А дырка на месте сучка в одной из досок дала мне возможность внимательно понаблюдать за гостями и этим немного поразвлечься. Видимо, она служила и хозяину для подслушивания разговоров своих постояльцев. Я видел длинный стол, обращенный ко мне нижним концом, напомнивший мне картины «Брак в Кане Галилейской», потом я оглядел сидевших за столом гостей: председательствующие, советники, другие участники, далее — секретари, писаря, помощники писарей. Счастливое окончание тягостного дела словно уравняло присутствующих, — все болтали что бог на душу положит, пили за здоровье друг друга, острили; некоторые из гостей были явно выбраны в качестве мишеней для довольно злых шуток. Короче говоря, веселое застолье. Я мог наблюдать его спокойно, во всех его особенностях и деталях, словно рядом со мною находился хромой бес, позволивший мне непосредственно увидеть и узнать жизнь других людей. А насколько позабавила меня такая сцена после путешествия по Гарцу в кромешной тьме, по достоинству оценят любители подобных приключений. Порою все, что я видел, казалось мне призрачным, словно духи веселились предо мною в горной пещере.
Отлично выспавшись за ночь, я чуть свет поспешил с моим проводником к Бауманновой пещере, излазил ее вдоль и поперек и досконально ознакомился с поразившим меня волшебством Природы. Массы черного мрамора, растворявшегося и тут же вновь слагавшегося в белые кристаллические колонны и плоскости, непреложно убеждали меня в беспредельности и непрерывности чудотворных сил Природы. Правда, перед трезвым взором начисто исчезли те фантастические образы, которые так любит создавать из несуразной бесформенности наше мрачное воображение; но тем отчетливее и чище проступало доподлинно чудесное, так дивно меня обогатившее.
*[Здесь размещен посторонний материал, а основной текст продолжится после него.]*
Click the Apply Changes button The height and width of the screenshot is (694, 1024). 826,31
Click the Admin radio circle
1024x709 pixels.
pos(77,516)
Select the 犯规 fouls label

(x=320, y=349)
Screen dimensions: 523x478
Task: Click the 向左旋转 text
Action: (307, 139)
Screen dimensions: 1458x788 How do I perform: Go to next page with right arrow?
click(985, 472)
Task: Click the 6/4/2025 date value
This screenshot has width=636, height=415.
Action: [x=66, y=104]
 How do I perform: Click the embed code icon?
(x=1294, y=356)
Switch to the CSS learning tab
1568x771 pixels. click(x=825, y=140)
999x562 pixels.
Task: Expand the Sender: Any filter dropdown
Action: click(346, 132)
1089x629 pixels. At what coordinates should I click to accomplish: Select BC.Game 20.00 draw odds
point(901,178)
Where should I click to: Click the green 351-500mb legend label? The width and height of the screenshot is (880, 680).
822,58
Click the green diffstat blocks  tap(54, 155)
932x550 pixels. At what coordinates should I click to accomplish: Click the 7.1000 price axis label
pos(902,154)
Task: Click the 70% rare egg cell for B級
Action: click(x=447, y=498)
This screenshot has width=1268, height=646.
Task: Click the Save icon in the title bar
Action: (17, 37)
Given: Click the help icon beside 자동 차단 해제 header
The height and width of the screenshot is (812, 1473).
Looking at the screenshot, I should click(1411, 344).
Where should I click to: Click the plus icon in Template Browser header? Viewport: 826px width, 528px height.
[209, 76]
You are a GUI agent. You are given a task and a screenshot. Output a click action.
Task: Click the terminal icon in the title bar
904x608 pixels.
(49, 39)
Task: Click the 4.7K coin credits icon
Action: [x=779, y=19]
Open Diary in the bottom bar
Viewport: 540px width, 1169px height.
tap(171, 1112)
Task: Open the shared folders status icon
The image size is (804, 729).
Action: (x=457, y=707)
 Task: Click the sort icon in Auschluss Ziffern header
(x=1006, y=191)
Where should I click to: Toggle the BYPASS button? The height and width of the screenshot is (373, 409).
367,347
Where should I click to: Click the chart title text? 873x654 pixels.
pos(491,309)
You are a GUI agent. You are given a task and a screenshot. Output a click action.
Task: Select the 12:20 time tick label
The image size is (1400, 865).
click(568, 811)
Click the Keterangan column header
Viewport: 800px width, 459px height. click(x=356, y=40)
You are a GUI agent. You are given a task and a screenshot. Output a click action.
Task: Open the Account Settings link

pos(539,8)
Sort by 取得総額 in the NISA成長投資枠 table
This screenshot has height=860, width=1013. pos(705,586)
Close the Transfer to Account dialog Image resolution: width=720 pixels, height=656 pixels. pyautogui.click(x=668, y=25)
Выйдя из пещеры, я тут же внес в дневник важнейшие мои наблюдения, но рядом с ними также и новорожденные строфы «Зимнего путешествия на Гарц», стихотворения, и по настоящее время еще привлекающего к себе внимание многих моих друзей. Здесь приводятся мною лишь некоторые из этих строф, прямо относящиеся к тому — по-своему любопытному — человеку, с которым мы вскоре повстречаемся. Они лучше пространных рассуждений передают тогдашнее состояние души моей.
Но кто там бредет?
Исчезает в чащобе тропа,
И сплетается поросль
У него за спиной,
Подымаются травы —
Глушь его поглощает.
Кто уврачует больного,
Если бальзам для него
Обратился в отраву,
Если несчастный вкусил
Ненависть в чаше любви?
Прежде презренный, ныне презревший,
Он тишком истощает
Богатство своих достоинств
В себялюбивой тщете.
Если есть на лире твоей,
Отче любви,
Хоть единый звук,
Его слуху внятный,
Услади ему сердце!
Взор яви из-за туч,
Освети родники без числа
Жаждущему в пустыне![7].
Приехав в Вернигероде и остановившись в гостинице, я тут же вступил в пространный разговор с кельнером. Он оказался человеком смышленым и, как видно, неплохо знающим своих сограждан. Я сказал ему, что, попадая в незнакомый город без особых рекомендаций, я обычно справляюсь о молодых людях, преданных науке и искусствам; не может ли он назвать мне такого юношу, с которым я мог бы еще сегодня провести приятный вечер. Кельнер, ничуть не задумываясь, ответил, что мог бы мне посоветовать свидеться с неким господином Плессингом, сыном суперинтенданта. Он еще мальчиком поражал своих учителей выдающимися способностями, да и теперь пользуется репутацией человека немалых знаний и светлого разума. Правда, многие не одобряют его неизменно мрачного настроения и то, что он себя как бы сам изъял из круга своих сверстников недружелюбным поведением. Но с приезжими, по общему приговору, он ведет себя неизменно вежливо и предупредительно. Словом, если мне угодно сообщить господину Плессингу о своем желании встретиться, это можно сделать безотлагательно.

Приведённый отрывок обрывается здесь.